# What this exercise asks
1 – Repeat word for word the portion of the blog post about running again that runs between "Keep on running" and "made me strong.", inclusive.
2 – In the blog post about running again, which three things does the author say the tracked posts, threads and images did not do?

# Selected passage
=-=-=-=-=
I saw an image/commentary that I on Instagram yesterday (@movetobewell) that stopped and made me think. Firstly, about how much we censor ourselves. Secondly, how much of the insta/Facebook/blog space is censored (self-censored), which is why I have a love-hate relationship with it. Images capture moments, like words, but they are seldom stories, which means that we see only moments, true only in that moment. Thirdly, what on earth was I doing vacuously tracking some posts, threads and images that did not amuse (mostly dogs, mostly black labradors), inspire or motivate? As my therapist recently said:
Don’t let it rule you; you decide
So I deleted some stuff, hid some others. And felt a whole lot better.
What @movetobewell also had me thinking about, was my body. 18 months after lung surgery, and my ribs, I realised, actually don’t hurt. They are not sore, whether it’s lying on them (awkward for a long while) or asking them to work hard. A week or so I decided it’s time to claim back my cardiovascular fitness, because I am not as fit as I want to be. @movetobewell may have had a wobble at her pins (mighty strong and fine as I see them to be), but my ‘sigh’ is my general fitness, and a body heading towards menopause (but that’s a whole other topic). So, I’ve started running again. I ran a lot once upon a time, and entered a few races, enough to earn a jangle of medallions. There is a a network of lanes from the house, that means I can do a ‘tricorn’. Each one of those is about one km. Last week I did two, and today I did three without stopping. I cannot begin to explain how fantastic this makes me feel. I am no hare, but a few up from tortoise, but I will get quicker, as my lung capacity improves.
Keep on running
I know that trends in health and fitness come and go, and that the popular movement today celebrates HIIT. I get that, but if I am to become a better gig rower (my aim), then being able to smash something for a short while isn’t going to test my stamina. So, I’m back outside, on the roads, making my lungs work harder, so that I can be a fitter version of myself. It never made me thin, but it made me strong.
=-=-=-=-=
[Stored records]
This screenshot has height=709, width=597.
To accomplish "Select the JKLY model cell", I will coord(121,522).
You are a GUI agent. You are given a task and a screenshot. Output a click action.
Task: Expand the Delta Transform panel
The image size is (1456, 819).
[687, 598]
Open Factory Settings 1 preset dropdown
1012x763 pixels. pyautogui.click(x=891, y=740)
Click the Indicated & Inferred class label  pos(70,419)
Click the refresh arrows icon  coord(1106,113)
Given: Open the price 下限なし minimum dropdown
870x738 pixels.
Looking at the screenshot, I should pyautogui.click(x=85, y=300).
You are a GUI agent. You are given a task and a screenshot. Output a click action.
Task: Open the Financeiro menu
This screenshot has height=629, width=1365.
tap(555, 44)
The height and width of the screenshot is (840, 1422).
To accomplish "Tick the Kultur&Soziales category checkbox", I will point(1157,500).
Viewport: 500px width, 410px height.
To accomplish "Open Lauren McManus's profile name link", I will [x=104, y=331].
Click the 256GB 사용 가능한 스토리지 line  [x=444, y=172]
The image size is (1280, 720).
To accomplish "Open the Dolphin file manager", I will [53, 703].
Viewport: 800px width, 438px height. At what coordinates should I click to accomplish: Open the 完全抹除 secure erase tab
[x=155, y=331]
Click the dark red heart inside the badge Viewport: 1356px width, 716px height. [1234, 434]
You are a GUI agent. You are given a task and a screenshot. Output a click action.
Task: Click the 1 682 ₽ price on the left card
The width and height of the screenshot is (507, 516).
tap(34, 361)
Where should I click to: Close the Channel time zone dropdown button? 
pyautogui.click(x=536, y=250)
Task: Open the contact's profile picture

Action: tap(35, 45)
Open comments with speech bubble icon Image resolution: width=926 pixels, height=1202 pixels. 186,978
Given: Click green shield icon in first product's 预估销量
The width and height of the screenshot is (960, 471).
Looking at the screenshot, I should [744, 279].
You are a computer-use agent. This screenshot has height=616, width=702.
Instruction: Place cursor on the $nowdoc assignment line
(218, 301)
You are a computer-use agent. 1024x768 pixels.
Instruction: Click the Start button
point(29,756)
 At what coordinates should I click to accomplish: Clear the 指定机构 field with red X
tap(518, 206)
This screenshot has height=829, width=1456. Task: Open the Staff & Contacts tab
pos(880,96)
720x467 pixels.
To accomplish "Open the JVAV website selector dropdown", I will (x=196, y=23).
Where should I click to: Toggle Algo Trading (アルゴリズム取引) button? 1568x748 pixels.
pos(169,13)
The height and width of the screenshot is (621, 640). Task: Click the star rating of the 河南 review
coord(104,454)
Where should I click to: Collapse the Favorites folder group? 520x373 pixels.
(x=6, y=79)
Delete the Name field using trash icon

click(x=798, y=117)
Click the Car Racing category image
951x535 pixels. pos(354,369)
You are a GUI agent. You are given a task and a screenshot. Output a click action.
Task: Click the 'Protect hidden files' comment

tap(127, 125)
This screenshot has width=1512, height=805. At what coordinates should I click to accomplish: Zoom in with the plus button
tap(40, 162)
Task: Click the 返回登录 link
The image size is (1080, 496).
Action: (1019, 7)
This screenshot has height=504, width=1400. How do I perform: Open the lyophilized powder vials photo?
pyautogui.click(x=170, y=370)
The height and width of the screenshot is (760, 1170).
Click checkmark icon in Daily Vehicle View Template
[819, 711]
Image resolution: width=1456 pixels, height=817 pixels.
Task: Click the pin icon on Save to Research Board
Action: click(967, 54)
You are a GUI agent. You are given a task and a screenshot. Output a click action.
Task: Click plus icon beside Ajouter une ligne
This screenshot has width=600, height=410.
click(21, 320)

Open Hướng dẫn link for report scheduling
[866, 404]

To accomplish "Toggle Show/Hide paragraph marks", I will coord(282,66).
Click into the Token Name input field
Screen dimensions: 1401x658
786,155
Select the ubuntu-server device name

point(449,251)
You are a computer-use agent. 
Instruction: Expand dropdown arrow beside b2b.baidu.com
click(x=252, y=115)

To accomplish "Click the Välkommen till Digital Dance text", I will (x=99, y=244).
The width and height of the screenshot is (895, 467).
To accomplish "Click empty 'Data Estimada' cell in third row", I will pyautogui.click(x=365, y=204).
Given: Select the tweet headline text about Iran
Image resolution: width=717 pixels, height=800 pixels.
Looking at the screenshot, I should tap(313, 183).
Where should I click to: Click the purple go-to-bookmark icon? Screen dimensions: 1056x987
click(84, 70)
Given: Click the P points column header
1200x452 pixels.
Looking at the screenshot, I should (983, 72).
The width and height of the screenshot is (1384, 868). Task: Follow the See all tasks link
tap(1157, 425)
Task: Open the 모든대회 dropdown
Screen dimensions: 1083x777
=-=-=-=-=
# Completed exercise
1 –
Keep on running
I know that trends in health and fitness come and go, and that the popular movement today celebrates HIIT. I get that, but if I am to become a better gig rower (my aim), then being able to smash something for a short while isn’t going to test my stamina. So, I’m back outside, on the roads, making my lungs work harder, so that I can be a fitter version of myself. It never made me thin, but it made me strong.

2 –
amuse
inspire
motivate